Another concept Linbeck may be proving is the growing influence of outside money on elections in the aftermath of the Supreme Court's Citizens United and Speechnow.org decisions in 2010. The decisions removed some restrictions on donations from individuals and corporations to independent expenditure campaigns.
The 50-year-old Linbeck, who co-founded CPA with private investor Eric O'Keefe by filing just five pages of paperwork to the Federal Election Commission, is using his fortune and profile to test-drive a boundary-breaking super PAC that wants to help get long-serving incumbents out of office.
Power to the Non-Incumbents?
Linbeck classifies himself as a "conservative communitarian." That is, he favors decentralized government, breaking the incumbency advantage in primary elections, more local government and engaging citizens in self-governance.
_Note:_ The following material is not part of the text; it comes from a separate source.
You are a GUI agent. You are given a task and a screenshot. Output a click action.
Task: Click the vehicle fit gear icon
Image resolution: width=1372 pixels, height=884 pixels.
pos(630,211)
According to CPA spokesman Curtis Ellis, incumbents present a problem to good governance because they raise money each election cycle but don't need to spend it as they rarely encounter challengers. Instead, the money goes to the party. As a result, Ellis says, incumbents focus more on party dynamics than constituent issues. One of CPA's most frequently cited statistics is that the public's approval ratings for Congress hover around 17%, while Representatives are re-elected 86% of the time.
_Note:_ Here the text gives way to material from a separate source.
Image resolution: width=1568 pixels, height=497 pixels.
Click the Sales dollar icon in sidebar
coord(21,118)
Ellis says the super PAC's strategy is simple: contribute advertising to a viable challenger's campaign against an unpopular, non-freshman incumbent who is running for re-election in the House of Representatives, but only if the district is securely held by one party.
So far, CPA has involved itself in 12 primaries and spent $1.8 million on advertising in those races, according to FEC filings. Only four of those primaries saw incumbent losses: Silvestre Reyes (D-Texas), Donald Manzullo (R-Ill.), Jeannette Schmidt (R-Ohio), and Thomas T. Holden (D-Pa.).
More recently, CPA spent $7,000 advertising against Charles Rangel (D-N.Y.) during the New York District 13 primary race in upper Manhattan. Despite CPA's contribution and the $333,000 in funding of Rangel's top challenger, state Senator Adriano Espaillat, Rangel won the nomination by two percentage points with around $1 million in funding, $753,000 of which came from PACs. Linbeck shrugs off the loss, saying CPA's goal was for Rangel to run against real competition. After Espaillat conceded to Rangel on July 9, Linbeck's position stayed the same. "It's too bad he won, I think, but that's who the voters voted for. Would I have voted for him? No, but that's not the point."